_WHAT TO PRODUCE_
The stretch from the line with "Screen dimensions: 1410x840" through the line with "Given: Click the US" in the records below: write it out exactly, and nothing else.

Saved data entries
--------------------
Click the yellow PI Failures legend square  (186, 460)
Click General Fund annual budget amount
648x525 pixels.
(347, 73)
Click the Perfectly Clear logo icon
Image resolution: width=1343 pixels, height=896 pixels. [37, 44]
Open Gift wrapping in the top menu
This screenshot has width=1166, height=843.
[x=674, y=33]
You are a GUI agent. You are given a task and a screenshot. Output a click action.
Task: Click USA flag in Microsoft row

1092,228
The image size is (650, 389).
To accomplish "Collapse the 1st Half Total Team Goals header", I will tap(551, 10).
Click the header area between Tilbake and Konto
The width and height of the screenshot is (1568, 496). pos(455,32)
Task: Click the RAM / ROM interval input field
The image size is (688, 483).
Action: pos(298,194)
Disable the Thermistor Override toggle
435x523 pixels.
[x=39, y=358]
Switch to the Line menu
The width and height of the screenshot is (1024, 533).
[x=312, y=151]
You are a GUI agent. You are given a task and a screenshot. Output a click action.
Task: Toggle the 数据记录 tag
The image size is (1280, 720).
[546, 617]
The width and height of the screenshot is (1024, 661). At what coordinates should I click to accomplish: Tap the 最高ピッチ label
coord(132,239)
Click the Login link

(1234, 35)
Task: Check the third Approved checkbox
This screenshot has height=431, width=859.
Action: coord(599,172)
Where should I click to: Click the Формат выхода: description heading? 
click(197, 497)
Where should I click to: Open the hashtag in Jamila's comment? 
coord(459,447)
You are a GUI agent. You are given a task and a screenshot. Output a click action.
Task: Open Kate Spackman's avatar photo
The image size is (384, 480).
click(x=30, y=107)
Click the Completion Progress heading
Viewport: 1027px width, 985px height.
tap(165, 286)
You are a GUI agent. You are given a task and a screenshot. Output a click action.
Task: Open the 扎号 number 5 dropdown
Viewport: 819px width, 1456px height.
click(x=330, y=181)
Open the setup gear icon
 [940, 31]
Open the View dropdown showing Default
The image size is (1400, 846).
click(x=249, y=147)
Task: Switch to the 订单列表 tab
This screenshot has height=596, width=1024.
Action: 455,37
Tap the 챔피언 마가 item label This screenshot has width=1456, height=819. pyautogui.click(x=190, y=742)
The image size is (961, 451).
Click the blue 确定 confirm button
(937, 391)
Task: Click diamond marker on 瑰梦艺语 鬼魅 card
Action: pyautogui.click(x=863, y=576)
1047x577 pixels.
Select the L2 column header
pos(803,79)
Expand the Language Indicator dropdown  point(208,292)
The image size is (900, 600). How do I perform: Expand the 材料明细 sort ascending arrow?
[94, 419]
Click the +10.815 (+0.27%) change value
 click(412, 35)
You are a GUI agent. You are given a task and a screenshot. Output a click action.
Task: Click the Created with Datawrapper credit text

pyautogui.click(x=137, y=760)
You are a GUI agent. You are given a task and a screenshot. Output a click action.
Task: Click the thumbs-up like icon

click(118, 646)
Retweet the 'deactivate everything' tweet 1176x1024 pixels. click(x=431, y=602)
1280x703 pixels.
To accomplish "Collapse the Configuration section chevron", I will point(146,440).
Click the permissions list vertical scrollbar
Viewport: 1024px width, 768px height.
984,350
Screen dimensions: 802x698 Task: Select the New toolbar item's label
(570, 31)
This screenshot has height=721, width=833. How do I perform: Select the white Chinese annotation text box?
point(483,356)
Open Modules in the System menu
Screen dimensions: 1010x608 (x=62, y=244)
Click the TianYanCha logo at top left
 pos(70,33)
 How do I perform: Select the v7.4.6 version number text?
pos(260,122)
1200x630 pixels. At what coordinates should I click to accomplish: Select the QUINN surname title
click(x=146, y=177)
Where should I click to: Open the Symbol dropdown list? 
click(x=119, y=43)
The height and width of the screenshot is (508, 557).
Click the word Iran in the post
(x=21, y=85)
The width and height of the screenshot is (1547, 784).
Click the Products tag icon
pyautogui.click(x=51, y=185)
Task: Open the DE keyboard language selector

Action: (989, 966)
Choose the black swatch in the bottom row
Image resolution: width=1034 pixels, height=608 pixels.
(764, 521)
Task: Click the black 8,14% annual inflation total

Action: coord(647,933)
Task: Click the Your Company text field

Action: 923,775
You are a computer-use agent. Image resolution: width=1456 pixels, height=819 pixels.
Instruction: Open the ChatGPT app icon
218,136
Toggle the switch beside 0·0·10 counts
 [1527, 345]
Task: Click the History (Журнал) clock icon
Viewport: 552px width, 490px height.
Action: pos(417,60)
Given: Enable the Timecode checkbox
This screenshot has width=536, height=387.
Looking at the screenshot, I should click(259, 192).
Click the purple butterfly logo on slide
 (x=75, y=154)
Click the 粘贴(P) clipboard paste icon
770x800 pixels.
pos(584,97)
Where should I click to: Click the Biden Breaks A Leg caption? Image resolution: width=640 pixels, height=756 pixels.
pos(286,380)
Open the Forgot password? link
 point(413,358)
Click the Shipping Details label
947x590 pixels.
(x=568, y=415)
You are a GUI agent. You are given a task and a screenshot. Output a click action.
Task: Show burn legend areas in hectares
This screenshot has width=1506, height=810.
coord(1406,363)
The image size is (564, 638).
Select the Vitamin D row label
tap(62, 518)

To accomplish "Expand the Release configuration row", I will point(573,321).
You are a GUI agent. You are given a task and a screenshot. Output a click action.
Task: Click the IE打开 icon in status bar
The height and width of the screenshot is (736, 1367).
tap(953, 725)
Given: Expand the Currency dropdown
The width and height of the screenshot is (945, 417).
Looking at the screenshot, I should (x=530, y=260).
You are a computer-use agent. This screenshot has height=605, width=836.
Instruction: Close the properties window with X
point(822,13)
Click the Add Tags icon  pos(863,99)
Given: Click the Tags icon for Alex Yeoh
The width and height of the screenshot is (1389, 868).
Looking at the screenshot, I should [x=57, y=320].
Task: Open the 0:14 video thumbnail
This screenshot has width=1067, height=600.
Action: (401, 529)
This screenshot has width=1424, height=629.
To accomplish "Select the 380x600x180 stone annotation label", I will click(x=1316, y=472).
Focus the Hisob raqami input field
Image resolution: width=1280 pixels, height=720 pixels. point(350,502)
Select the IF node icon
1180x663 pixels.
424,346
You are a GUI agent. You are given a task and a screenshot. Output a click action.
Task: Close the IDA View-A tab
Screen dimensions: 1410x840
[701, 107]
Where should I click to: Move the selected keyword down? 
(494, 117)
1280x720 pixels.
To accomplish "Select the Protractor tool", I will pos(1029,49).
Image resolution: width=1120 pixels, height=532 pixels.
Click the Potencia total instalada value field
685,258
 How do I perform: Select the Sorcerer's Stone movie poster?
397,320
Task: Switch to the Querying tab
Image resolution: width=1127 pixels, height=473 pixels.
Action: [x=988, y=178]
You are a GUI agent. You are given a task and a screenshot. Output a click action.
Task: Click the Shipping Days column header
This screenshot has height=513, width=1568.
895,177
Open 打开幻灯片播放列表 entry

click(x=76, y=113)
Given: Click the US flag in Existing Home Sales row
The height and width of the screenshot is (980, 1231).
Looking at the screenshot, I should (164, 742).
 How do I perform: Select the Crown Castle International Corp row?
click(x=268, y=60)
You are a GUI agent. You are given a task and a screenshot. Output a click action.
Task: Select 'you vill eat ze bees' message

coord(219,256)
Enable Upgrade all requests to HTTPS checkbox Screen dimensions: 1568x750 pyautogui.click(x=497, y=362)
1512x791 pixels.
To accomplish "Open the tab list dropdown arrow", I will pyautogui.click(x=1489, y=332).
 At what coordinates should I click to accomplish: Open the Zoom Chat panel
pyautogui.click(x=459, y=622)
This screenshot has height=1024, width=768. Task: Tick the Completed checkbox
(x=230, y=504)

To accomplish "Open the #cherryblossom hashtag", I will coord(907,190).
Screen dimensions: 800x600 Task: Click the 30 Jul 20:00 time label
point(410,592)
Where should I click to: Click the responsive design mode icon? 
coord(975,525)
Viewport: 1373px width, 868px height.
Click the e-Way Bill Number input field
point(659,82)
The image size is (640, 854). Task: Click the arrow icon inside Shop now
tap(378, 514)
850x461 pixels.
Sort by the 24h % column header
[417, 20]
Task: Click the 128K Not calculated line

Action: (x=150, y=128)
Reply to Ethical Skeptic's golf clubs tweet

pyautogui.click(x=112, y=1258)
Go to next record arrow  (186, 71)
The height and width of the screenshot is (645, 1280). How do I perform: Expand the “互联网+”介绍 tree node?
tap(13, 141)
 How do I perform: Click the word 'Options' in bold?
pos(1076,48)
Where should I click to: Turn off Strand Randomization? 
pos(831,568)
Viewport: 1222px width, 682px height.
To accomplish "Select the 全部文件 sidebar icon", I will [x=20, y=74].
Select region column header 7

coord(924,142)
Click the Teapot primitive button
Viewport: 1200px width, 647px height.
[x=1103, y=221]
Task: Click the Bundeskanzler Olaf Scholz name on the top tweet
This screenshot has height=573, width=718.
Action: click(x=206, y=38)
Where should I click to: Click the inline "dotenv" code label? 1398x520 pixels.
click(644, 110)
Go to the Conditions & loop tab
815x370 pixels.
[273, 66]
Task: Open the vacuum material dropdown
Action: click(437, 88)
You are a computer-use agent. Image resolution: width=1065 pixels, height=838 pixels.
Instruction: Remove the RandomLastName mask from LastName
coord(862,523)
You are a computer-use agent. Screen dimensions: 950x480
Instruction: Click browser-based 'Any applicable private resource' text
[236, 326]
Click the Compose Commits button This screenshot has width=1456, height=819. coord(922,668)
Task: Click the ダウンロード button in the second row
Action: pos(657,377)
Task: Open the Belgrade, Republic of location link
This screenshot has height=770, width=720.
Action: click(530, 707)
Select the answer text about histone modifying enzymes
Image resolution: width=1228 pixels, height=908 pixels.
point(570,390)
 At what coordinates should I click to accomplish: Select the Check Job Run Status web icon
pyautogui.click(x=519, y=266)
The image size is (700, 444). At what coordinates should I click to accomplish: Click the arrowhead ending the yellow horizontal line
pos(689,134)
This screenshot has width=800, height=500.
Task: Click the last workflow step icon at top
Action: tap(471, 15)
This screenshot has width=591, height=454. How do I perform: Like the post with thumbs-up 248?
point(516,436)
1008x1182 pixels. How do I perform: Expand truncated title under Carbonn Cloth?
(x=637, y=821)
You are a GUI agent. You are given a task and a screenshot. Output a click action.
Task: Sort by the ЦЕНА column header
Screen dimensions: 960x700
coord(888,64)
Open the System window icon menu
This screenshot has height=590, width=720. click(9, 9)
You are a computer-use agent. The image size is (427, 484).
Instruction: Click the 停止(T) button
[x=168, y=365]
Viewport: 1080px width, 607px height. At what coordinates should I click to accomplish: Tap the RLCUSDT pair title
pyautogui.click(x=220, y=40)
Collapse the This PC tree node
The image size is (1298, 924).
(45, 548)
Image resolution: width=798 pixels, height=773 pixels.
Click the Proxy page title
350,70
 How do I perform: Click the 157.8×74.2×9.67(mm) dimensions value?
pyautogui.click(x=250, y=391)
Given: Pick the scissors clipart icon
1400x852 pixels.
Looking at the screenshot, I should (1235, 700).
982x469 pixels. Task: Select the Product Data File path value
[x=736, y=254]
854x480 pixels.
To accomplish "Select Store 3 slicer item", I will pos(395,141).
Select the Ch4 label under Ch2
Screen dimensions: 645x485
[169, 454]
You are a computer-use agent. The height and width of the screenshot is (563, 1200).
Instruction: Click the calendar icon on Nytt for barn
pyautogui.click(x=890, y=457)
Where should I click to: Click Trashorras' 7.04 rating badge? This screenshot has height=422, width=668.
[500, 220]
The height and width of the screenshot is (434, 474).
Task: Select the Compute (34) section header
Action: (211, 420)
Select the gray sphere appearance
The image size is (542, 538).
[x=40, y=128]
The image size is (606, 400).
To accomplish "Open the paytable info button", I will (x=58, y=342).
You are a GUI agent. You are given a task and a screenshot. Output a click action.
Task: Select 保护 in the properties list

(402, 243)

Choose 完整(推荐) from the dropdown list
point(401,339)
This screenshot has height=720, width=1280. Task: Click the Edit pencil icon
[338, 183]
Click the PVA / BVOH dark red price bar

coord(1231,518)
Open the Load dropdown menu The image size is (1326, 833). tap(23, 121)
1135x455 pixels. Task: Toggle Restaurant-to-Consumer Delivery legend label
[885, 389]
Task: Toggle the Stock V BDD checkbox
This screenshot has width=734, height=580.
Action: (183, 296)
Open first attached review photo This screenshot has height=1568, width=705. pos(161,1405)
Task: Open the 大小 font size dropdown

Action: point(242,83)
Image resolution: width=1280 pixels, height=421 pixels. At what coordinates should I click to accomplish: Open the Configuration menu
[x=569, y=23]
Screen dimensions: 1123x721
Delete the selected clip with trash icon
--------------------
_YOUR SOLUTION_
Screen dimensions: 1410x840
[701, 107]
Where should I click to: Move the selected keyword down? 
(494, 117)
1280x720 pixels.
To accomplish "Select the Protractor tool", I will pos(1029,49).
Image resolution: width=1120 pixels, height=532 pixels.
Click the Potencia total instalada value field
685,258
 How do I perform: Select the Sorcerer's Stone movie poster?
397,320
Task: Switch to the Querying tab
Image resolution: width=1127 pixels, height=473 pixels.
Action: [x=988, y=178]
You are a GUI agent. You are given a task and a screenshot. Output a click action.
Task: Click the Shipping Days column header
This screenshot has height=513, width=1568.
895,177
Open 打开幻灯片播放列表 entry

click(x=76, y=113)
Given: Click the US flag in Existing Home Sales row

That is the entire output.